Evaluating drug-drug interaction risk is a crucial part of drug safety evaluation required by drug regulatory authorities. The available services cover the identification of metabolising enzymes, enzyme inhibition and enzyme induction assays, as well as transporter-mediated drug-drug interactions.
Service List
CYP Inhibition
Assess inhibition of major CYP450 isoforms using microsomes, recombinant enzymes, or hepatocytes. We provide high-throughput screening, time-dependent inhibition assays, and detailed kinetic parameters to evaluate DDI risk.
UGT Inhibition
Evaluate inhibition of UGT isoforms (UGT1A1, UGT1A3, UGT1A4, UGT1A6, UGT1A9, UGT2B7, UGT2B15) with recombinant enzyme assays. Generate IC50 values to assess potential drug-drug interaction liabilities.

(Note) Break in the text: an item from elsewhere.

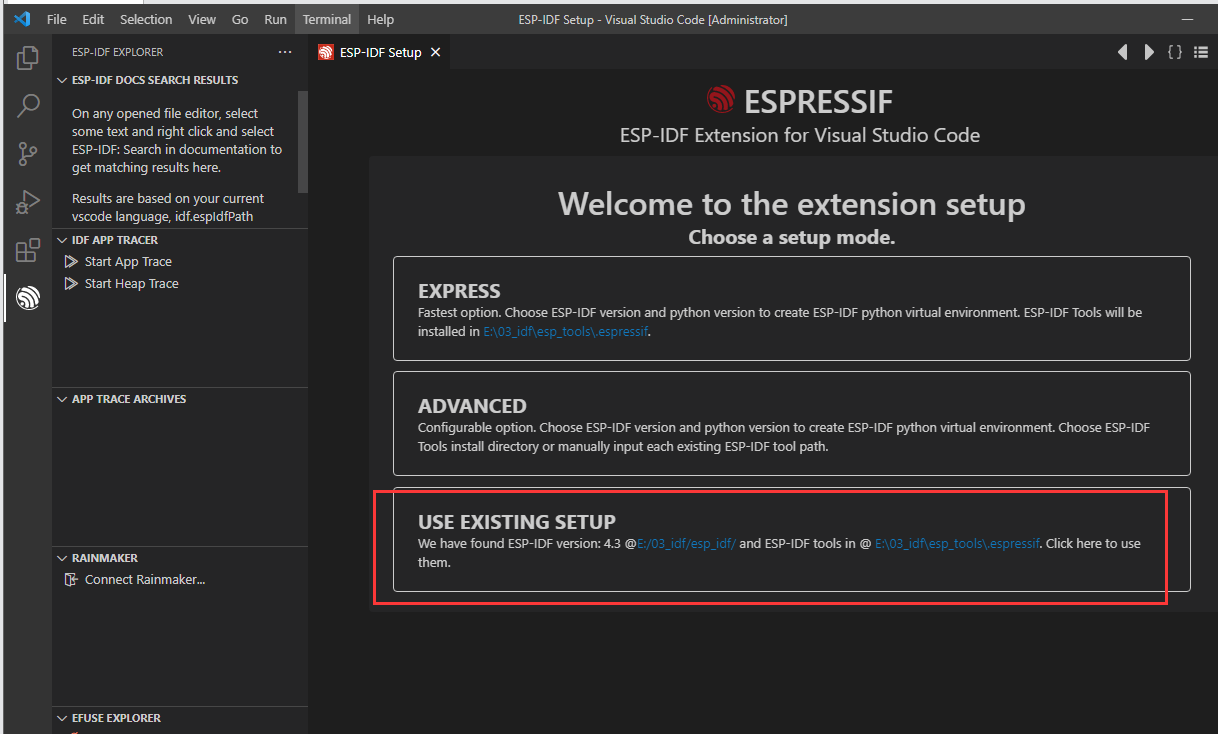
Task: Click the docs search results scrollbar
Action: click(x=302, y=140)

Inhibition of Other Metabolising Enzymes
Investigate inhibition of non-CYP pathways, including SULT, FMO, MAO, NAT, AOX, and CE. Using recombinant enzymes and probe substrates, we deliver reliable IC50 values for less common but clinically relevant mechanisms.
CYP Induction
Characterize induction of CYP1A2, CYP2B6, and CYP3A4 using pooled hepatocytes. We provide both cost-efficient screening assays and regulatory-compliant studies aligned with FDA/EMA guidelines, reporting fold-induction and EC50 values.
UGT Induction
Assess induction of key UGT isoforms, including UGT1A1, UGT1A9, and UGT1A4. Our assays evaluate mRNA expression and enzyme activity endpoints to determine the impact of your compound on glucuronidation pathways.
Transporter Interactions
Identify and characterize transporter-mediated drug-drug interactions for regulatory-relevant transporters (MDR1, BCRP, OATP1B1/1B3, OAT1/2, OCT2) as well as OCT1, MATE1, and MATE2-K. Data supports regulatory submissions and clinical study decisions.